Вообще-то у меня нет доказательств отсутствия храпа. Я никогда и ни с кем не спала, поэтому не имею свидетелей. Возможно, он говорит правду. Мысль о том, что произвожу ужасные нелепые звуки, вгоняет меня в стыд как вора. Я должна была не обращать внимание и пожать плечами, но вместо этого ощущаю, словно погружаюсь в болото позора. Нельзя спать рядом с мужчиной, который был твоей первой и единственной мечтой: эротической, романтической, отчаянной, и всеми теми, какими могут стать мечты и оставаться безразличной к идее, что имитировала звуки тромбона такие громкие, что он не мог заснуть.

Больше ничего не говорю и удаляюсь из хлева, сгорбленная под тяжестью своего унижения.

Смотрю на пустую кровать с сохранившимся отпечатком от тела Харрисона. Провожу рукой по слегка промятому матрасу, простынь ещё тёплая и пахнет домашним мылом.
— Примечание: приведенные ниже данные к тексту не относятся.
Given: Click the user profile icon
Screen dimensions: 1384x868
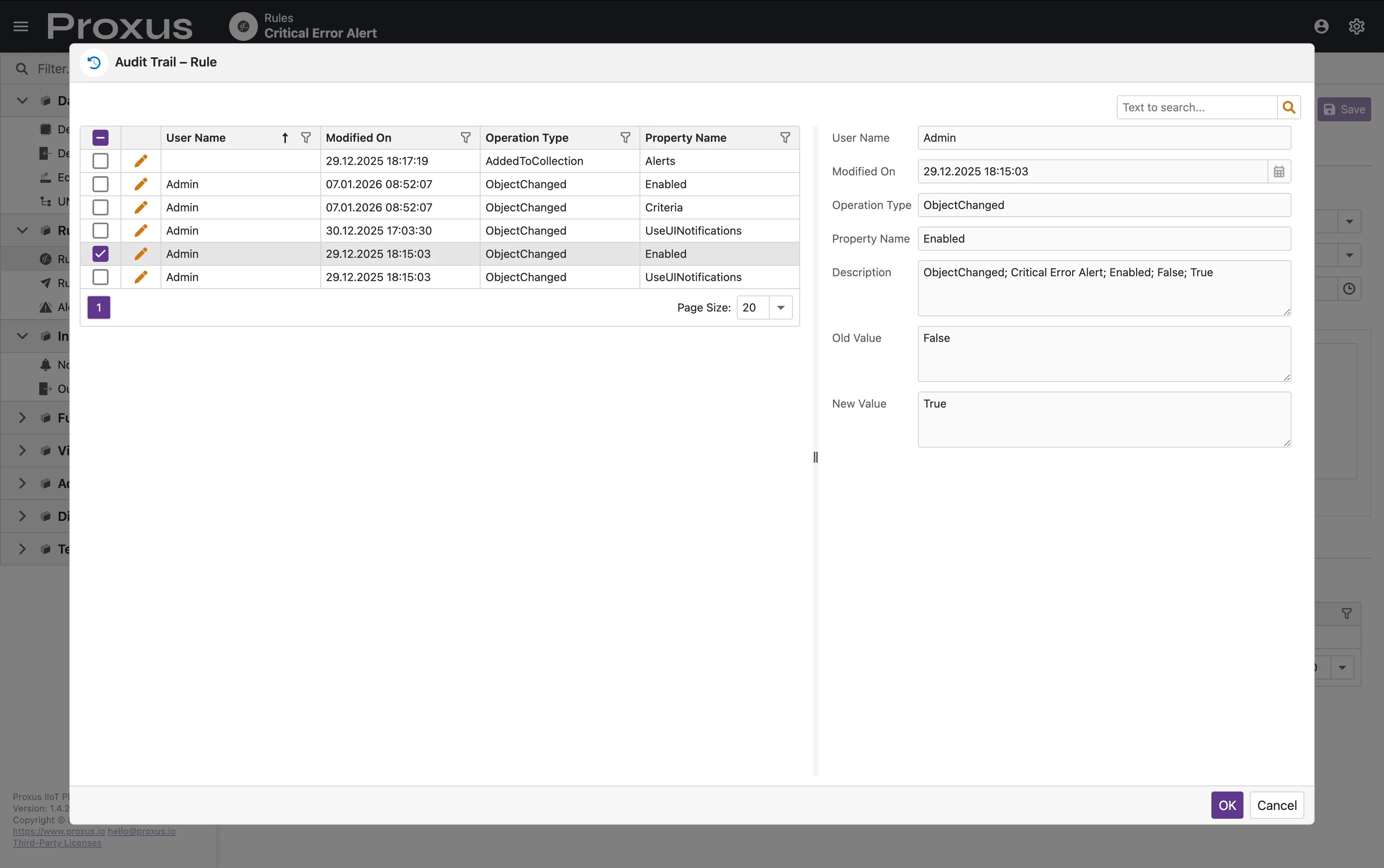Looking at the screenshot, I should [1321, 26].
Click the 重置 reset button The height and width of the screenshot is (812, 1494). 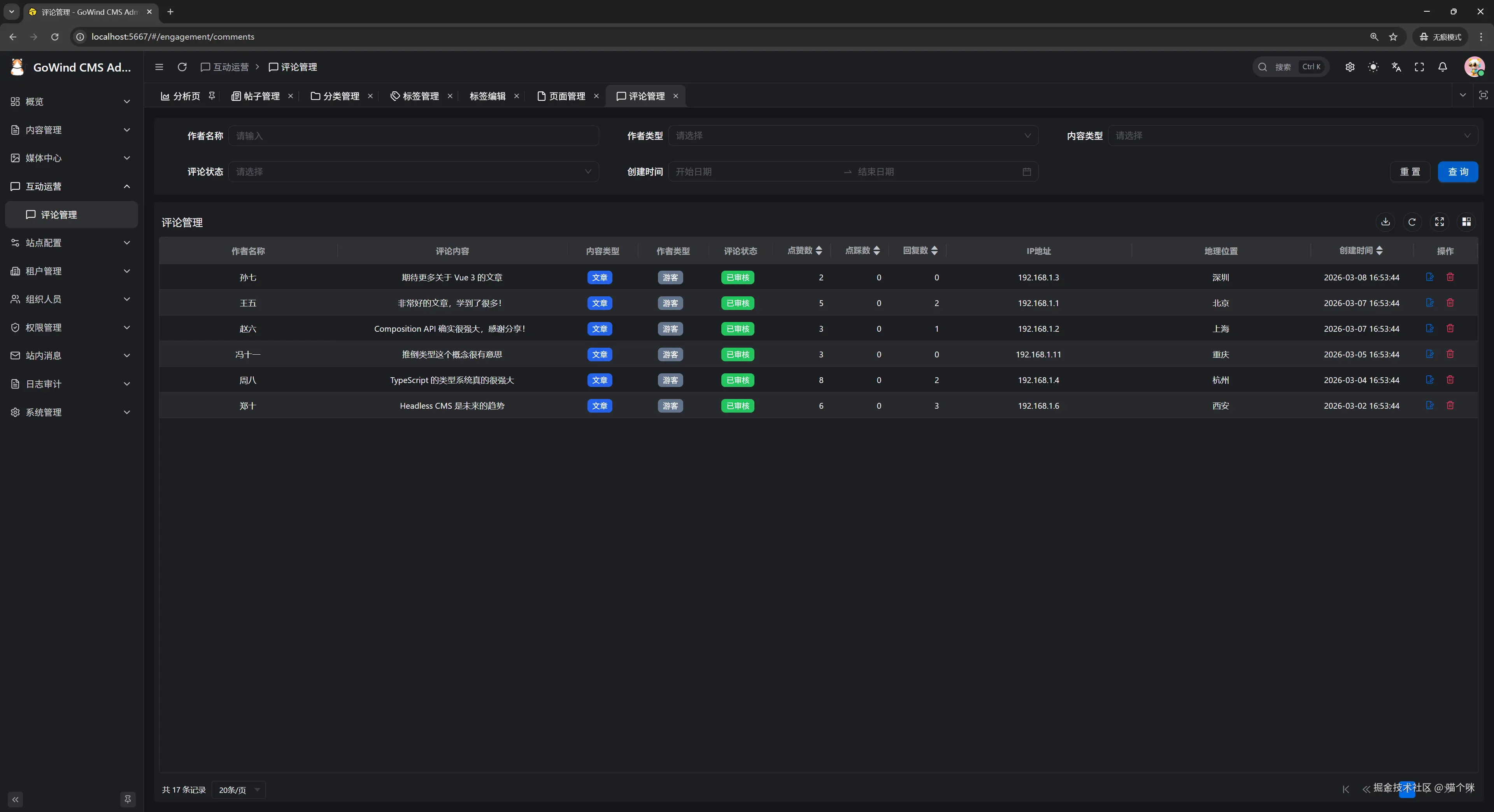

Я ужасный человек. Совершенно развратная. Я сумасшедшая. Потому что безумно его хочу. Даже если он мудак, даже если грубый, даже если его ненависть причиняет мне боль, словно сделана из металла и огня. Ложусь на кровать на его место и вдыхаю запах подушки. Я бы всё отдала, чтобы понравиться Харрисону хотя бы немного. Я уродливый человек, абсолютно развратная, ненормальная. Ненавижу себя за то, что даже если и говорю ему, что питаю отвращение, это не правда. Ненавижу себя за то, что продолжаю думать о нём как о мужчине, который рассказывал истории, способные трансформировать душу в четырёхмерную реальность. Мужчина, который казалось, знал обо мне всё, и кому в пятнадцать лет я хотела отдать свою девственность. Мужчина, который умел описать невинную боль девочки-бабочки, словно испытал её сам. Создаю себе иллюзию, что за его словесным высокомерием стоит лишь изрубленная душа, которая защищает себя доспехами. Скорее всего, это просто фантазии дурочки. Правда в том, что он привлекает меня недостойным образом, а я пытаюсь придумать смягчающее оправдание, собранное из боли и расставания, одиночества и мучения, чтобы сделать моё неловкое желание менее жалким. Харрисон Дьюк является тем, кто он есть — неисправимый мудак, потерявший свой талант и очарование.

Однако не могу не представлять сцены в багровых и золотых тонах, где всё идеально. Харрисон мне улыбается, как делают, когда дарят цветы и посвящают слова, переплетённые в гирлянды.

Вот так я и засыпаю вместе с памятью о его теле в этом промятом месте, где его запах проник в каждую молекулу, с простынями, оставленными со спешкой грабителей в беспорядке. И даже если и неправильно, продолжаю повторять одну и ту же фразу: «Я бы всё отдала, чтобы понравиться ему хотя бы немного. Я бы всё отдала, чтобы понравиться ему хотя бы немного».